President's Message

PM 2/28

Asking ChatGPT “What can credit unions learn from Millennial consumers?” yields a telling result. Boiled down, the advice this Artificial Intelligence engine tells us to:

1) embrace technology

2) prioritize transparency

3) Focus on values

4) Offer personalized experiences, and

5) provide financial education.

Out of these five items, credit unions generally excel at four of them.

We prioritize transparency through our cooperative business model. Our depositors and borrowers own the company. We call them members the same way we refer to owners of an LLC. Our tax returns are available for public inspection. We mean what we say. While millennials value transparency and authenticity in the businesses they interact with, credit unions believe that every consumer deserves to know who they are dealing with and to have all the tools with which to make sound financial decisions.

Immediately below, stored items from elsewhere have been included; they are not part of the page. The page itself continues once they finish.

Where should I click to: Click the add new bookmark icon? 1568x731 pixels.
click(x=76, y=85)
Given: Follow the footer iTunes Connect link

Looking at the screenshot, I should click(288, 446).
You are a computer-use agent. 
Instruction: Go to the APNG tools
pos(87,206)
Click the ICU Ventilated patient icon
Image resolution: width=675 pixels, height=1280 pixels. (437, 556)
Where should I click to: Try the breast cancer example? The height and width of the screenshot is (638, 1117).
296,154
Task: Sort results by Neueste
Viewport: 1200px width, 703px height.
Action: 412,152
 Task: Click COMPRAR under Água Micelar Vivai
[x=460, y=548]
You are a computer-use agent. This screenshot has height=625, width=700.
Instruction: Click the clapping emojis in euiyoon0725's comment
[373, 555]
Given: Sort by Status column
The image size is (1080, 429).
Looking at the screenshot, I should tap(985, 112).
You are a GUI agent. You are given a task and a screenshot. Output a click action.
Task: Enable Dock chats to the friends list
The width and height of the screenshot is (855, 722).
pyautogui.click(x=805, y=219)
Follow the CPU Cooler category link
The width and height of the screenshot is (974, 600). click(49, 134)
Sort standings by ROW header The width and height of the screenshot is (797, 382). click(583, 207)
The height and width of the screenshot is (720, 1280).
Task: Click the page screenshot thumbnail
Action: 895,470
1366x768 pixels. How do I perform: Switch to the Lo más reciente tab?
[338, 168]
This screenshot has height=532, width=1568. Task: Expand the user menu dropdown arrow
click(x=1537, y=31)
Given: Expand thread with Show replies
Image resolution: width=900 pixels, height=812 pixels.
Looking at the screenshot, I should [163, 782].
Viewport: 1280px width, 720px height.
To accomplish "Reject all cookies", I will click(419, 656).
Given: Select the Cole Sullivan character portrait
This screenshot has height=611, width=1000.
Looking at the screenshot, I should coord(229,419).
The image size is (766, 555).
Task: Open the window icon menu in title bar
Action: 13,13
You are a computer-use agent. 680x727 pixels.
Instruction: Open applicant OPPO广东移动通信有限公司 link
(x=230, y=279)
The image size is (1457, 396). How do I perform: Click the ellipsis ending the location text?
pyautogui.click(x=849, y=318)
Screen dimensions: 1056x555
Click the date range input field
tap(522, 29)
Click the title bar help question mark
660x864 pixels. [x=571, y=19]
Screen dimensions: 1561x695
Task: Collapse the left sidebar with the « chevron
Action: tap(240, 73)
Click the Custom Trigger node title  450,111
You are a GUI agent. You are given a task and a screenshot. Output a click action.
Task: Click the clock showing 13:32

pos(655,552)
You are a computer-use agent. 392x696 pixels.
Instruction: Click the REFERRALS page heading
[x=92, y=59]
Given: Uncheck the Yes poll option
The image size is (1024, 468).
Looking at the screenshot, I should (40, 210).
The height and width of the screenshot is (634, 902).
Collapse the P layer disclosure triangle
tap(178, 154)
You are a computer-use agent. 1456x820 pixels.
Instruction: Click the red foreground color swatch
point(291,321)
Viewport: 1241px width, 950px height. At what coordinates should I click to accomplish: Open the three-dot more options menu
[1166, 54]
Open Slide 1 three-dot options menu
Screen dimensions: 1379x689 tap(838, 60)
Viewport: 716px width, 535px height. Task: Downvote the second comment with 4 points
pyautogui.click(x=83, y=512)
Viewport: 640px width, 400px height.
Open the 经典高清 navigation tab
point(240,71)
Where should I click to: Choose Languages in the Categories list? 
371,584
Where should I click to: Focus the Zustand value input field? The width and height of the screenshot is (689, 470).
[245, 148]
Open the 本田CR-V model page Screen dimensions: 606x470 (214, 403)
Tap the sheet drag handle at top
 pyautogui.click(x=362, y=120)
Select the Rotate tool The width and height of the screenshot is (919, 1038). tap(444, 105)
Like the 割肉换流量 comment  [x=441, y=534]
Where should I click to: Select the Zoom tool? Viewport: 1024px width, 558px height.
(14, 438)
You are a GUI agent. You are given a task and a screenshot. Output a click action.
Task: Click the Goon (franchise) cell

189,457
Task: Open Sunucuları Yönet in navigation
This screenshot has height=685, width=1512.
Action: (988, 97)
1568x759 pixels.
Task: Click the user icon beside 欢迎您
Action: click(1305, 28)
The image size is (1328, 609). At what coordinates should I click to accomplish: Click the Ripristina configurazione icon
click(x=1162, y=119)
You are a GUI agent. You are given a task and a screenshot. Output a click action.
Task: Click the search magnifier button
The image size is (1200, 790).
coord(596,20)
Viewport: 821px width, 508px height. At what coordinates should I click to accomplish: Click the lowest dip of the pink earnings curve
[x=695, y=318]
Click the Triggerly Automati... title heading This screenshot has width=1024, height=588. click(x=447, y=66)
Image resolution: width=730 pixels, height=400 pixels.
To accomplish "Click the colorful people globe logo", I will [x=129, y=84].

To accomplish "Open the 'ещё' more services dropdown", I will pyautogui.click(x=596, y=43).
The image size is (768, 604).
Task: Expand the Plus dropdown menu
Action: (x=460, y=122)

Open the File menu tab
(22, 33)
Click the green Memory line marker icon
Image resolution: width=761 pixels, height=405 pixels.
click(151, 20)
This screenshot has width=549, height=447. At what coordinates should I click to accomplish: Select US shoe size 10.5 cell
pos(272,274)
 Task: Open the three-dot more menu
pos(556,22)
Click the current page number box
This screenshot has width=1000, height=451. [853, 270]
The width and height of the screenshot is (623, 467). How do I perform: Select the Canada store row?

We focus on values because we were born from the core cooperative principles that should strike a resonant chord with millennials who, as ChatGPT quite correctly notes, “are more likely than previous generations to prioritize values like social responsibility, sustainability, and community engagement when making purchasing decisions.”

Credit unions are grounded upon the personalized experiences they provide for members. Whether these experiences come through direct democratic control of the credit union by a volunteer board of directors sourced from the membership or by the CEO of a smaller credit union who counsels and advises members face-to-face, credit unions give the membership what it wants. This is not marketing “puffery” or just some simple slogan. Credit unions are designed to grow and succeed along with the growth and success of their members.

Financial education lies at the heart of every credit union. When members make good financial decisions, the credit union grows. When members need help making better financial decisions, it is in the credit union’s best interest to help them get that knowledge. In a small state like Connecticut, credit unions have provided financial education to tens of thousands of high schoolers and we have well over 100 trained financial counselors on staff at credit unions statewide. Again, ChatGPT is on the money: “Many millennials entered adulthood during the Great Recession and face financial challenges like student loan debt and stagnant wages.” The simple fact that this population has faced financial headwinds nearly their whole adult lives makes it easy to understand why they value a trusted financial partner who teaches them how to build financial stability and achieve their goals.

And then there is embracing technology. Especially for the smaller credit union, this is easy to say but seemingly expensive to do. So how can the credit union provide the seamless online and mobile banking experiences that millennials and Gen Z expect? Digital natives, the ones who grew up with smartphones and the internet, understand two things about technology that many of us do not: first, technology has to make their lives better in some way, and second, it just has to work. Credit unions cannot implement every digital bell and whistle available, and they don’t have to. Every credit union can use technology to improve their members’ lives in some way, however small.

Which technological enhancement can you bring to your credit union in 2023?